Even voters who take the trouble to read the text of Initiative 1033 won't find any useful information about the measure's devastating consequences.

So to help those who are trying to make more sense of Initiative 1033, we'd like to offer a fairly simple analogy that sums up what this scheme is.

We frequently hear Republicans (and some corporate Democrats) loudly proclaim that government should be run more like a business. We'd like to turn that misguided notion on its head here, and examine what would happen if Initiative 1033 (which is a proposed law) was actually a proposed corporate policy.

Imagine one day if you came into work and your employer announced that an outside consultant named Tim Eyman, the hotshot principal at the well known firm of Dunmire Strategies, had completed an evaluation of the company and its business practices. Mr. Eyman's findings are sitting in a report on your desk.

The report argues that lately the company has been foolishly investing too much money into its own future, and that the company should institute a policy stipulating that in the years to come, it can't spend a penny more of its revenues beyond what was spent in the current year. Not profit... revenue.

So as a consequence, company investment in research and development, expansion, the launch of new products, marketing, employee training... all of that and more would be frozen in place at current levels. Permanently.

A small but insignificant adjustment would be allowed for inflation periodically, but that's it. Any revenue that the company brings in beyond what came in the previous year will instead be set aside to be distributed as bonuses.

It does not matter that the company's expenses are certain to rise over time because Mr. Eyman is convinced the company is wasteful and bloated. However, his report does not identify any waste or specify what cuts the company should make.

When asked about this, Mr. Eyman says that middle managers must be responsible for making sure the company "lives within its means" under the new policy he has come up with. If necessary, the company can cut costs by "downsizing".

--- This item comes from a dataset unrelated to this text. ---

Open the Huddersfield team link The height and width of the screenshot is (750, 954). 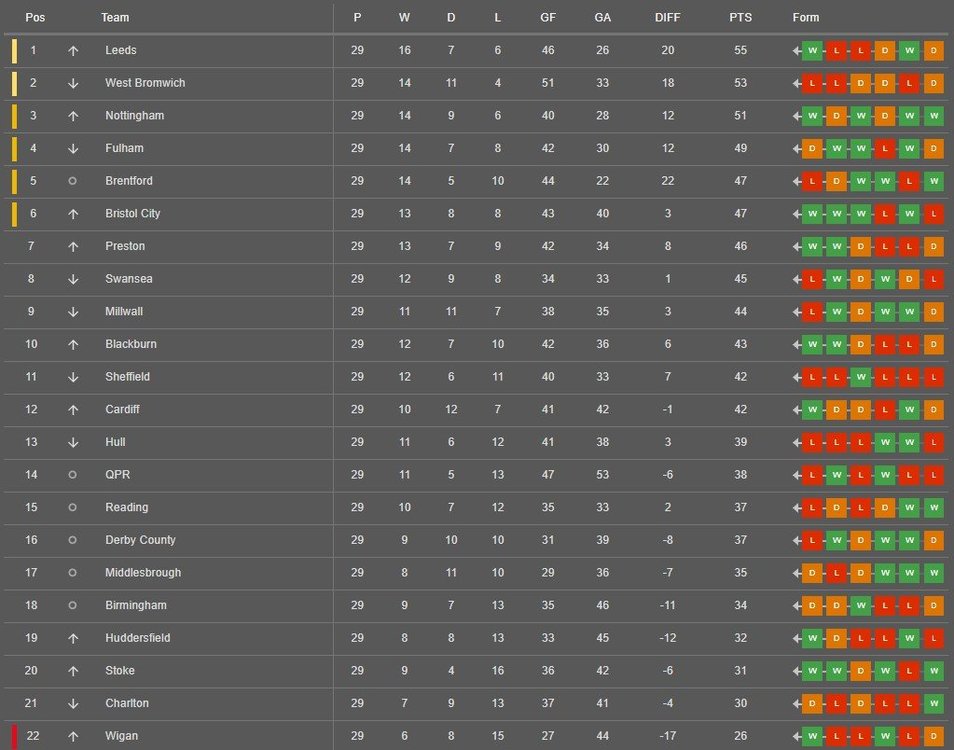pyautogui.click(x=138, y=637)
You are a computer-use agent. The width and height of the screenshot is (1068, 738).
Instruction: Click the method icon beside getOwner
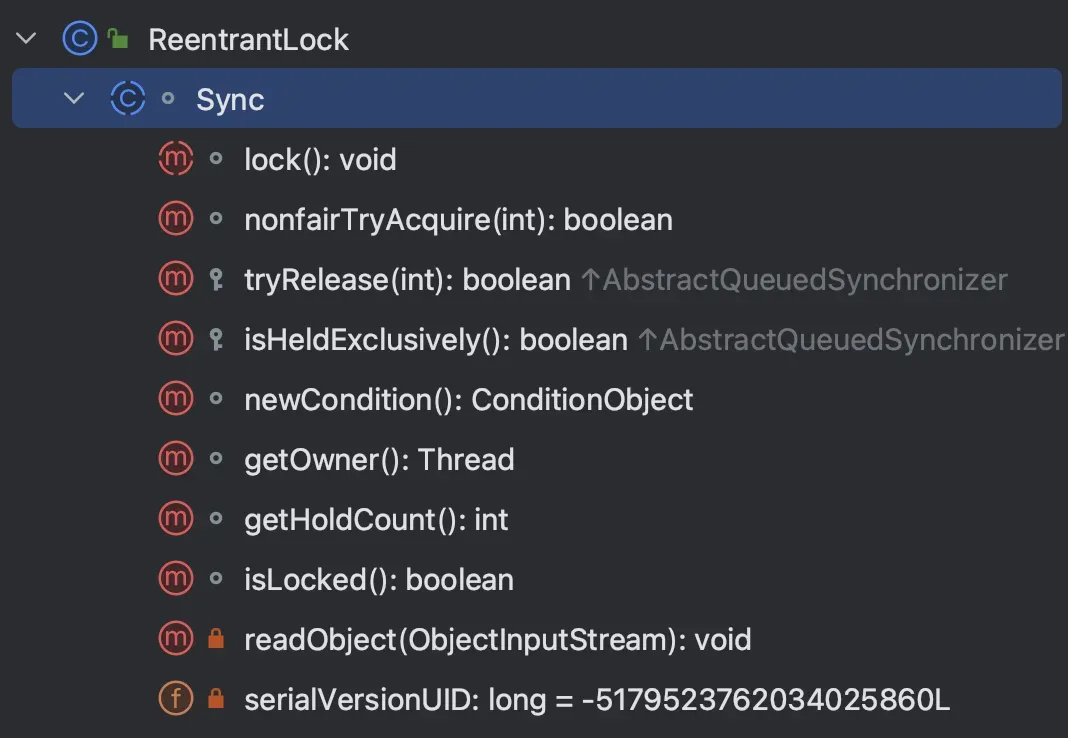pos(175,460)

The Chief Financial Officer (CFO) has estimated that adopting Mr. Eyman's plan will cost the company and its subsidiaries a massive amount of money over the next five years, enough to eventually cancel out all of the revenue generated by the company's most loyal and reliable customers. Mr. Eyman says this analysis is flawed and should be discarded; however, many vocal managers disagree.

The report claims that everybody will get a nice bonus under the policy, but fellow workers who have been going to Mr. Eyman's meetings and critiquing his work have prepared a chart showing that in reality, the lion's share of the bonus fund would go to top executives. Longtime workers would get a pittance, enough to remind them that they're not very high up on the corporate food chain. Meanwhile, employees who are new to the company wouldn't get anything at all.

Given the resistance within the company to Mr. Eyman's plan, the chief executive officer has decided to conduct an anonymous straw poll to decide whether to adopt the report and its findings. You have one vote.

Will you vote Yes or No on whether to accept Mr. Eyman's proposal?

That is analogous to the choice that is before us now with Initiative 1033. We can choose greed by enacting Initiative 1033, or we can choose a sustainable future by rejecting Initiative 1033. Unfortunately, since I-1033 is a proposed law, the ramifications of the decision we make are much, much, much higher.

Every community and every workplace would be negatively affected by the passage of this thoughtless, backwards, me-first, jobs killing scheme that would help a small few at the expense of a great many. Initiative 1033 makes no sense as a business policy and it makes even less sense as public policy.

On November 3rd, let's protect our common wealth and secure the blessings of liberty for our posterity by voting NO on Initiative 1033.